Apple’s Jony Ive: Earbuds were inspired by Star Wars’ Stromtroopers

“On a sunny day in May, Jonathan Ive — Jony to anyone who knows him — first encounters a completed section of Apple Park, the giant campus in Cupertino, California, that has turned into one of his longest projects as Apple’s chief designer,” Christina Passariello reports for The Wall Street Journal. “A section of workspace in the circular, Norman Foster–designed building is finally move-in-ready: sliding-glass doors on the soundproof offices, a giant European white oak collaboration table, adjustable-height desks, and floors with aluminum-covered hinged panels, hiding cables and wires, and brushed-steel grating for air diffusion.”

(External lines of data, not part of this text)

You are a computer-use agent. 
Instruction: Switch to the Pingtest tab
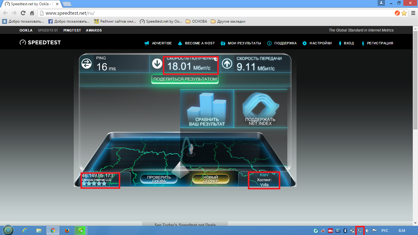point(72,30)
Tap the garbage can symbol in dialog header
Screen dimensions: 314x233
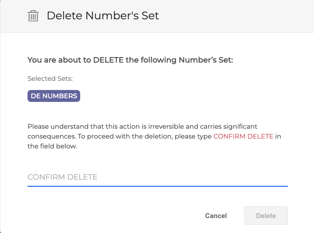tap(33, 16)
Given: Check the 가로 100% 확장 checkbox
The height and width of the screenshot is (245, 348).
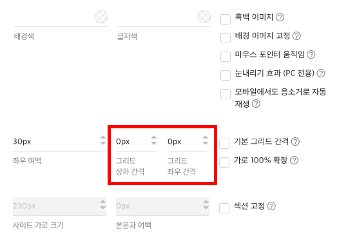Looking at the screenshot, I should pyautogui.click(x=224, y=162).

“Apple Park is unlike any other product Ive has worked on. There will be only one campus—in contrast to the ubiquity of Apple’s phones and computers—and it doesn’t fit in a pocket or a hand,” Passariello reports. “Yet Ive applied the same design process he brings to technological devices: prototyping to minimize any issues with the end result and to narrow what he calls the delta between the vision and the reality of a project. Apple Park is also the last major project Ive worked on with Steve Jobs, making it more personal for the man Jobs once called his ‘spiritual partner.'”


Apple EarPods

“Ive is tuned into the look and feel of things wherever he goes. ‘Oh, I’ve got the Faber-Castell pen,’ he interjects, as I use one to take notes,” Passariello reports. “When J.J. Abrams was working on Star Wars: The Force Awakens, Ive mentioned that he “would love to see a lightsaber that is rougher, spitting sparks,” Abrams says. The director, who says he and Ive were already fans of each other’s work when they met at a dinner four years ago, applied Ive’s suggestion to character Kylo Ren’s weapon. “His lightsaber was as imperfect and unpredictable as the character,” says Abrams. (The inspiration is mutual: Ive told Abrams that he had the look of the original Stormtroopers in mind when he designed Apple’s earbuds.)”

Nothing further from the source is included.